Los años atemperan en uno el impulso de interpretar ciertas situaciones como símbolos de algunas dinámicas o procesos. Se trata, a fin de cuentas, de una forma de generalización apresurada que quienes nos dedicamos a la escritura a menudo enmascaramos con diferentes trampantojos retóricos. Ese impulso se presenta aún más intenso cuando, en un contexto cotidiano, se produce una situación desacostumbrada.
Es lo que me ocurrió, hace unas semanas, en una clase de bachillerato, mientras comentábamos El ciervo, un apólogo del escritor chino Lieu Tsang-Yeu, nacido en el siglo VIII. Siempre que trabajamos dicho cuento, les pregunto a los alumnos qué tienen ellos en común con una persona que vivió trece siglos atrás en una región con una cultura y una lengua tan diferentes a las nuestras. Las respuestas oscilan entre “poco” y “nada”. Entonces yo replico: “Pero lo que escribió nos emociona. ¿Por qué?”. Siempre hay algún alumno avispado que intuye por dónde voy, pero, en general, la respuesta es el silencio. Les digo: “Porque compartimos condición humana, porque, a pesar de las diferencias culturales y lingüísticas, hay experiencias universales e intemporales. Si fuera cierto eso de que la lengua y la cultura determinan decisivamente nuestra visión del mundo seríamos incapaces de entender este cuento”. Justo la revelación que experimentó Goethe, encandilado en su juventud por el Volksgeist romántico, cuando ya en su vejez leyó una novela china que lo conmovió profundamente. Lo cuenta Alain Finkielkraut en su ensayo La derrota del pensamiento.
Llegó el momento de determinar el tema. Después de un intercambio de pareceres, convenimos en que el apólogo nos quería advertir sobre los peligros de desconocer la naturaleza de las cosas.

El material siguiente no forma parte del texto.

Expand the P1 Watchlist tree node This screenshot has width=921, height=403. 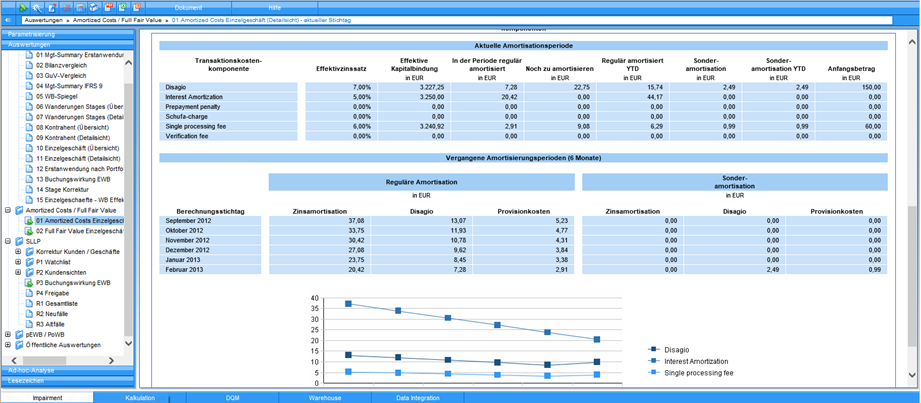pos(18,262)
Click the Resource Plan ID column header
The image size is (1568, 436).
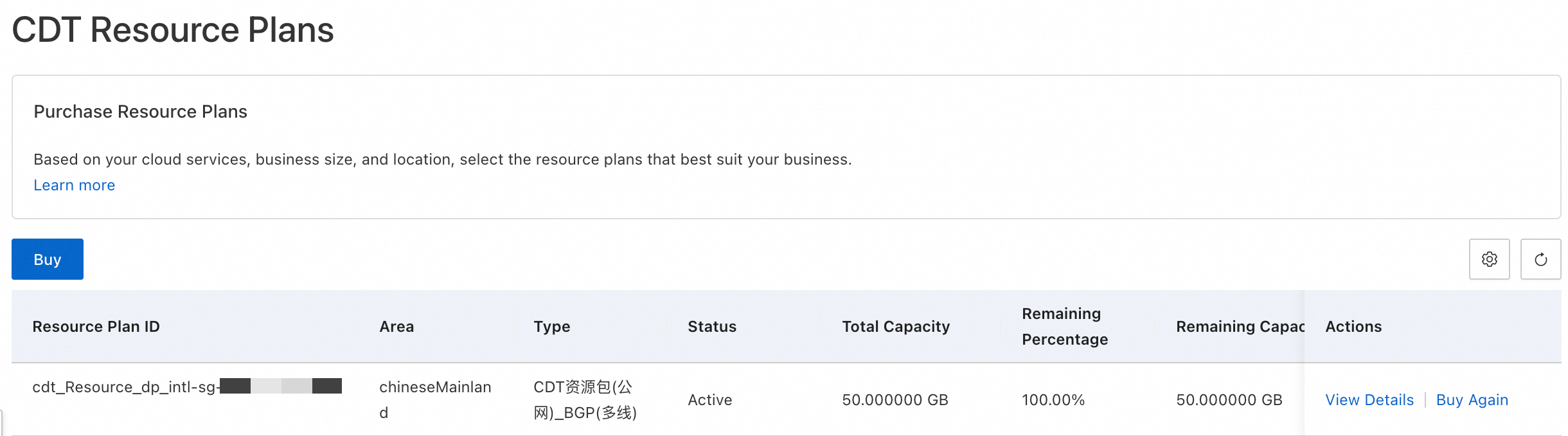click(96, 327)
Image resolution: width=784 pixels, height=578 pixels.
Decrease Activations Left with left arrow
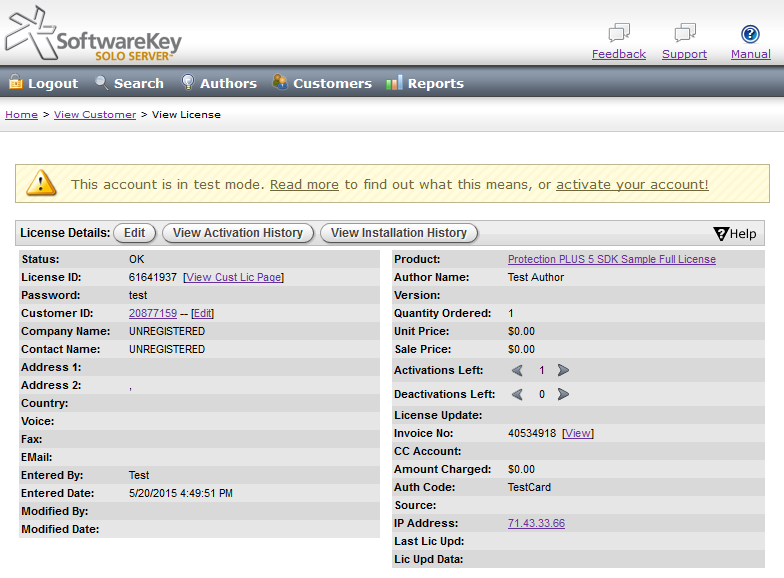point(517,370)
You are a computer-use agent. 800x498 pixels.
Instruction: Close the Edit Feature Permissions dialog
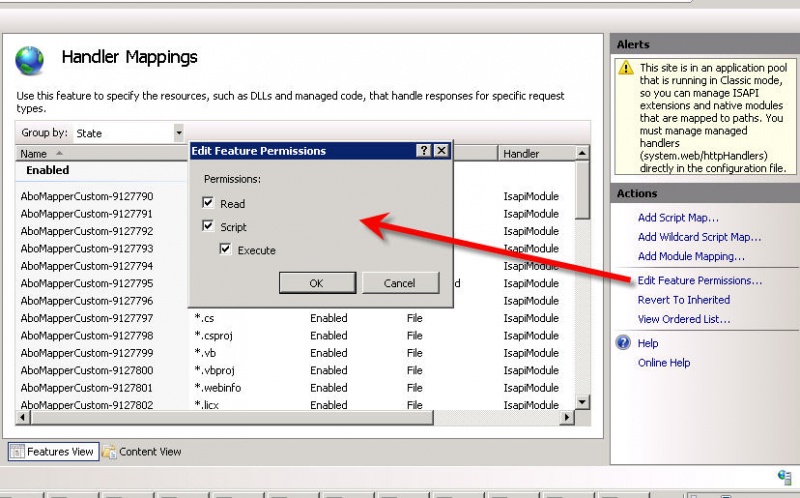coord(441,151)
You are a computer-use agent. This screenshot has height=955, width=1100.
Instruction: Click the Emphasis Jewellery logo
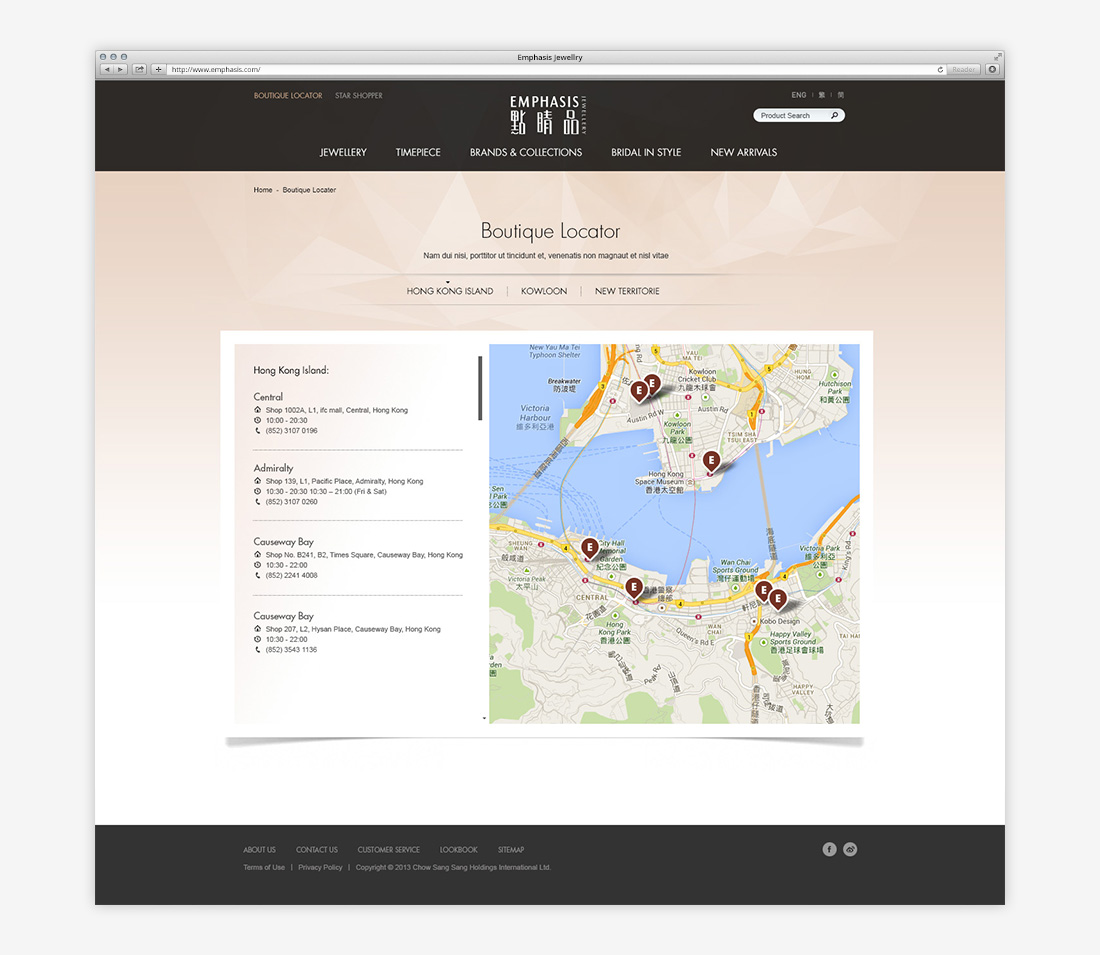tap(548, 115)
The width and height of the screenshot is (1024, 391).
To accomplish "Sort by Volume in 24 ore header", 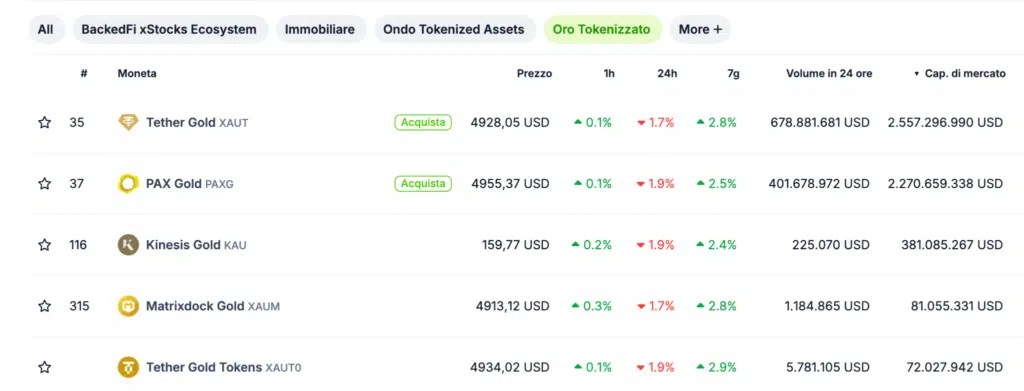I will 829,74.
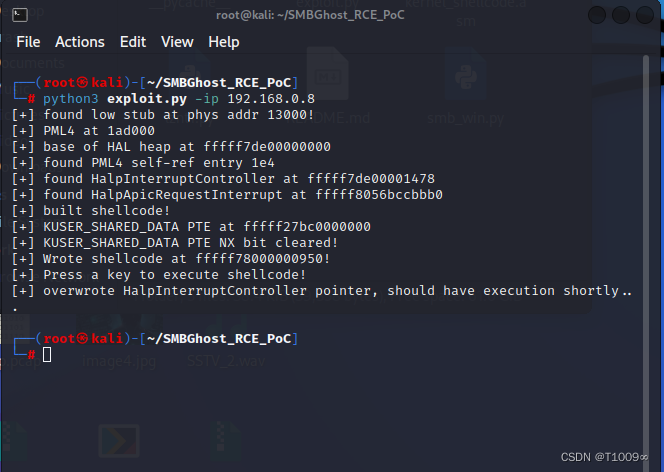Click the minimize window circle button

597,15
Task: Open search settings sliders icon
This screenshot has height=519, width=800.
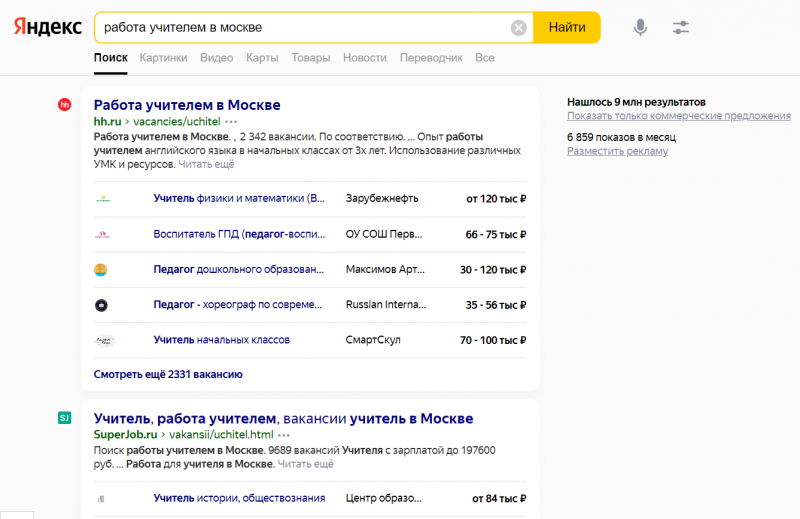Action: point(681,28)
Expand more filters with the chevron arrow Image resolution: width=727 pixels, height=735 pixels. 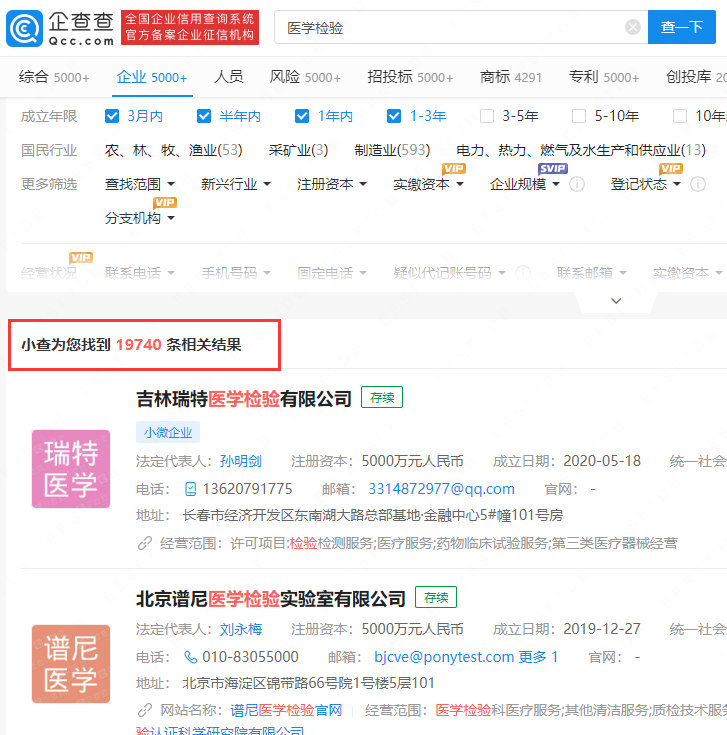[616, 301]
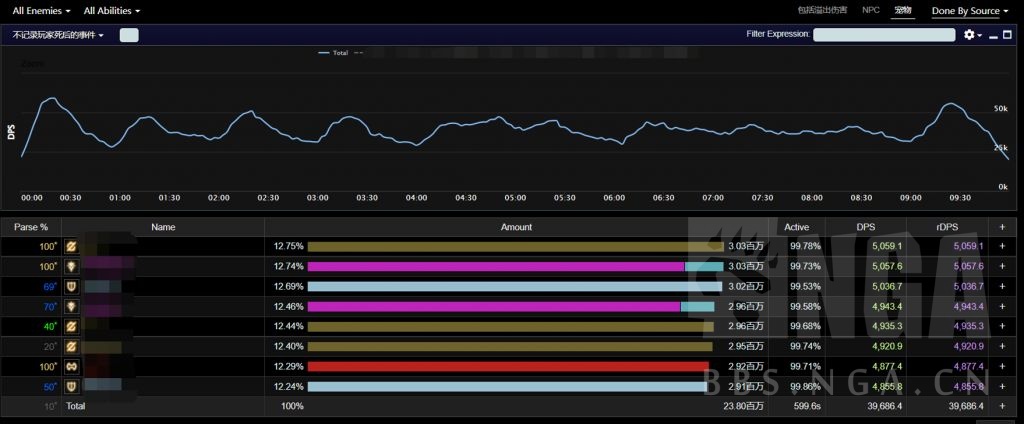Click the spec icon in the 12.75% row

click(71, 246)
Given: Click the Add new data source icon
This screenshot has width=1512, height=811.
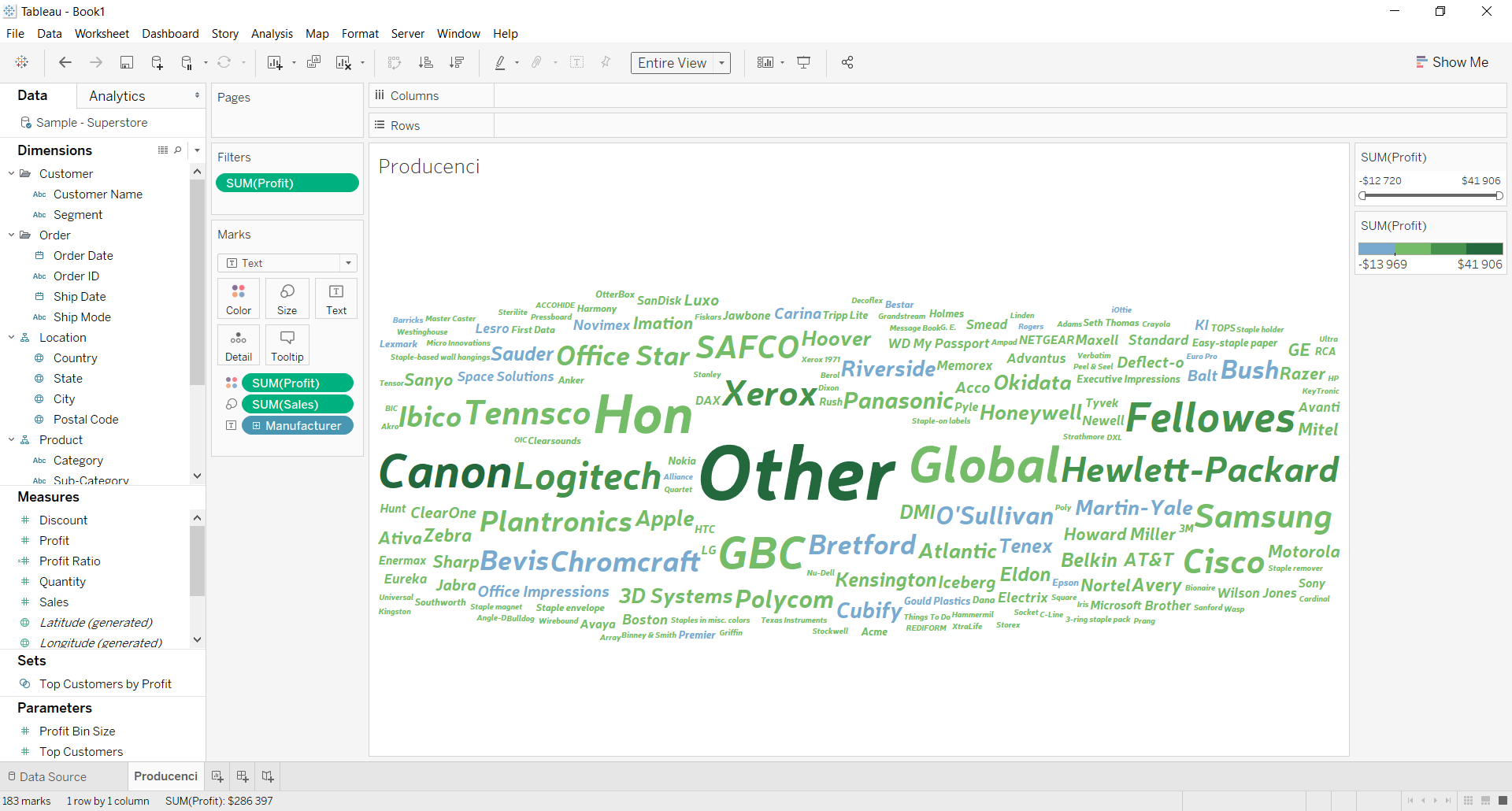Looking at the screenshot, I should pos(157,63).
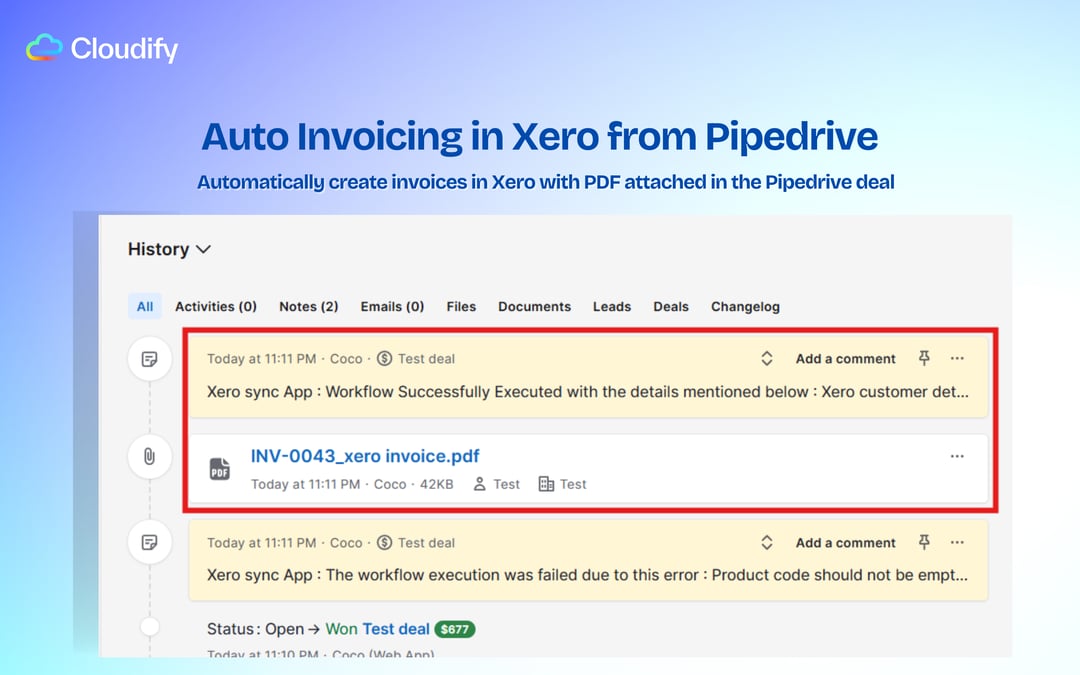Expand the failed workflow note with its chevron
This screenshot has height=675, width=1080.
[766, 542]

Y, entonces, como había hecho otras veces, referí ciertos experimentos comentados en algunos libros de divulgación científica que he leído en los últimos años. Eran libros de reputados expertos en neurociencia, neuroendocrinología, etología y psicología evolucionista: Dean Burnett, Robert Sapolsky, Frans de Waal y Pablo Malo. Hubo algún momento en que hablé del tribalismo moral, de cómo estamos inclinados a sentirnos parte de un grupo y percibir a los miembros de otros grupos con desconfianza u hostilidad.
Iba a decirles, como siempre, que tanto se puede decir que estamos programados para ser xenófobos como lo contrario, porque nuestro neocórtex permite inhibir ciertos impulsos. Y que, en todo caso, enlazándolo con el cuento, era importante conocer nuestros instintos para poder controlarlos a través de la razón. Pero, cuando aún estaba poniendo ejemplos, una alumna levantó la mano para intervenir. Con los ojos desorbitados y una medio sonrisa que reflejaba su sincero estupor y su aversión moral, me dijo: “¡Eres racista!”. Me quedé paralizado. Yo estaba convencido de que estaba transmitiendo justo el mensaje contrario.
Como la acusación era grave, en mi empeño por aclarar lo antes posible el malentendido, me enredé en una concatenación precipitada de ejemplos que creo que no aclararon nada. Les hablé de nuestra apetencia por los alimentos hipercalóricos y de por qué nos resulta tan tentador un donut, para que entendieran qué es un estímulo supernormal. Les hablé de cómo, según un célebre experimento, una exposición de 50 milisegundos a una cara de otra raza activa la amígdala. La alumna que me había acusado de racista me dijo que a ella no le pasaba aquello. Le aclaré que la exposición era subliminal y la activación de la amígdala involuntaria e inconsciente. Al final, como me vi en un atolladero, busqué un atajo. Le dije que yo era un convencido defensor de la igualdad, y que las diferencias étnicas, culturales o lingüísticas no podían suponer una diferencia en el ejercicio de los derechos. Entonces, de nuevo con los ojos muy abiertos y una expresión de impaciencia, me dijo: “¡Es que no te entiendo!”.
A la clase siguiente me presenté con algunos de los libros de donde había extraído las informaciones que había compartido con ellos. Les enseñé los marcadores, las anotaciones, los subrayados. Les dije que a mí me había llevado mucho tiempo aprender todo aquello. Les insistí en que todos aquellos autores eran reputados especialistas. Y les confesé que, después de lo que había ocurrido el último día en clase, había entendido mejor por qué Robert Sapolsky había comenzado un libro tan concienzudamente exhaustivo y riguroso —aquel que les estaba mostrando— confesando que su fantasía recurrente era matar a Hitler después de haberlo sometido a una tortura inhumana. Difícilmente sería racista quien fantaseaba de ese modo, aunque escribiera algunas de las cosas que yo comenté en clase.